DESCRIPTION OF THE TASK =>
Return, character for character, the lines from the one bearing "This screenshot has width=1920, height=1080. Task: Click" through the end of the material. Omit everything before that line.

EXCERPTED RECORDS =>
◇ ◇ ◇ ◇ ◇ ◇ ◇

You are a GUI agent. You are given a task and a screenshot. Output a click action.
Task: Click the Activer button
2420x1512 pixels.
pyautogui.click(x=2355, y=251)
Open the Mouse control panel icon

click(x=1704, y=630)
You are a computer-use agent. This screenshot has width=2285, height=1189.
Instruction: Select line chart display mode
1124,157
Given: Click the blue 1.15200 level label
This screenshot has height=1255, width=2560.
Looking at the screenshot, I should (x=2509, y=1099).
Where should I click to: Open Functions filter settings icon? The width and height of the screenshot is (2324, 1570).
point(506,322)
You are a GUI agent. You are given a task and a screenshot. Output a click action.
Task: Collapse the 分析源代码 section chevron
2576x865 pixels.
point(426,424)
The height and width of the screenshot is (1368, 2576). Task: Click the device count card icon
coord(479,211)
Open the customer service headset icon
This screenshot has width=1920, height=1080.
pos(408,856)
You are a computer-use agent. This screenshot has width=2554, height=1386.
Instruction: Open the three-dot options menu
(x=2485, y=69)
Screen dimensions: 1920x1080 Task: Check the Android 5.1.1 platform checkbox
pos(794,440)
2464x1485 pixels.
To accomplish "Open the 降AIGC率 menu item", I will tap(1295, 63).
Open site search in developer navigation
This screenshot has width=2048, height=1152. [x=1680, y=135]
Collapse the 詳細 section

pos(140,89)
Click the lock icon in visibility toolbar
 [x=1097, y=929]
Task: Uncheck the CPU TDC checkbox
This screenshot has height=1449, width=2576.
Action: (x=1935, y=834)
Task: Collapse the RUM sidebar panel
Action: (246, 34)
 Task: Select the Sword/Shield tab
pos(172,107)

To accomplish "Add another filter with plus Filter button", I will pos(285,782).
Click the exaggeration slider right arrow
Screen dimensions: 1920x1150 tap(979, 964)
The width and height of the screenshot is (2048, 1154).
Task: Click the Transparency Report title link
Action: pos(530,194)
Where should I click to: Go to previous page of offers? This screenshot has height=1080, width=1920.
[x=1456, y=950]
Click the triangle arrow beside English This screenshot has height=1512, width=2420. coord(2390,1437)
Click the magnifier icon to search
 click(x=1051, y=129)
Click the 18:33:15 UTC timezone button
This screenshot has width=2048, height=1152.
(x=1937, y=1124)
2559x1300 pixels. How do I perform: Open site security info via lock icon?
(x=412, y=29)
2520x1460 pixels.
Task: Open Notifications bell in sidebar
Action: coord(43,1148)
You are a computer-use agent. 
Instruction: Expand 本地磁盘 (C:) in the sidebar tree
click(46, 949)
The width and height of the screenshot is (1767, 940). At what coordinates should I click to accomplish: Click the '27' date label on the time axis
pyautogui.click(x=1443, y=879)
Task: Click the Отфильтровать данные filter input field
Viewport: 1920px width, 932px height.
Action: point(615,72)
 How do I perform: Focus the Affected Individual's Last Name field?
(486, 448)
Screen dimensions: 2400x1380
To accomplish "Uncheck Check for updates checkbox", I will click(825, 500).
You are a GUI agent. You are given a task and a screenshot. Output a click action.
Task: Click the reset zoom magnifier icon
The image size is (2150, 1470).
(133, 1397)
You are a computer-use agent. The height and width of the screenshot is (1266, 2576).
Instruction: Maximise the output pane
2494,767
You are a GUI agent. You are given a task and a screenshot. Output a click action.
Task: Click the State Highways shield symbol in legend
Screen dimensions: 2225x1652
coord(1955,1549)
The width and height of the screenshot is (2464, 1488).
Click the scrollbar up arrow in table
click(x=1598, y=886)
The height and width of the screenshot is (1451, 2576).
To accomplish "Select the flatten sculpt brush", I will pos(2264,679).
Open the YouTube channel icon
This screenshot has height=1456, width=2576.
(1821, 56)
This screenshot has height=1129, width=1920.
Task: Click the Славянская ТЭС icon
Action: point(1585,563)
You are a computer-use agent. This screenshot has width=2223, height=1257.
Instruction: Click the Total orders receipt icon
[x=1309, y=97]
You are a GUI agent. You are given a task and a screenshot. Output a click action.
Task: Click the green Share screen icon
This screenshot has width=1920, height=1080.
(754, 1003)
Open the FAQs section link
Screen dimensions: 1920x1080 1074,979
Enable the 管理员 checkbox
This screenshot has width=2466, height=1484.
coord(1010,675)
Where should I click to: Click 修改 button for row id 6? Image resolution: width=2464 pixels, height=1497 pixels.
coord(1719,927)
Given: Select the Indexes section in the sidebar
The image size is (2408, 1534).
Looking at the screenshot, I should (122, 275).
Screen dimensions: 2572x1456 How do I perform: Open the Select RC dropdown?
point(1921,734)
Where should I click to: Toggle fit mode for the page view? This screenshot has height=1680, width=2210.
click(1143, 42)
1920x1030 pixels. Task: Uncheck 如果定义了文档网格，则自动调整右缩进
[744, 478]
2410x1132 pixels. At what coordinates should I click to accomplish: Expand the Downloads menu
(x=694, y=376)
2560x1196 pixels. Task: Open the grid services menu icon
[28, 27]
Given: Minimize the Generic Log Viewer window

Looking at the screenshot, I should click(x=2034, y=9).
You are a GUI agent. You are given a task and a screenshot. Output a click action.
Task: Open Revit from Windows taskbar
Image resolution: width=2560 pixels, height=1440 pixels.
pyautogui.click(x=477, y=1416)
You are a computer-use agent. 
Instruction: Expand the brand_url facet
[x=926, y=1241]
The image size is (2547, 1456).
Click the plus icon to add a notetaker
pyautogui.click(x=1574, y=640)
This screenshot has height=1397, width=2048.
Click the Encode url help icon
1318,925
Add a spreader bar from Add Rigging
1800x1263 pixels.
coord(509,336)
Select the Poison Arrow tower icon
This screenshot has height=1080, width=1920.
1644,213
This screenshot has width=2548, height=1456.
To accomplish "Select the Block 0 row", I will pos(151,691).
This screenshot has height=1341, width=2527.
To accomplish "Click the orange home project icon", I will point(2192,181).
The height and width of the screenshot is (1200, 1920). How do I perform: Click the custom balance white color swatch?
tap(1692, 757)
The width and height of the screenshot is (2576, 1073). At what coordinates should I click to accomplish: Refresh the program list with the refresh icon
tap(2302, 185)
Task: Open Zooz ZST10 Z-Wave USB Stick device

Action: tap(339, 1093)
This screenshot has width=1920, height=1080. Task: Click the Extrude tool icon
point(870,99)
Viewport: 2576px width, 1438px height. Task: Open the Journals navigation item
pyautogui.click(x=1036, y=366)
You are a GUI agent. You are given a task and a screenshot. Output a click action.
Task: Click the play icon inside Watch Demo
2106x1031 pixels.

◇ ◇ ◇ ◇ ◇ ◇ ◇

WRITTEN REPLY =>
This screenshot has width=1920, height=1080. Task: Click the Extrude tool icon
point(870,99)
Viewport: 2576px width, 1438px height. Task: Open the Journals navigation item
pyautogui.click(x=1036, y=366)
You are a GUI agent. You are given a task and a screenshot. Output a click action.
Task: Click the play icon inside Watch Demo
2106x1031 pixels.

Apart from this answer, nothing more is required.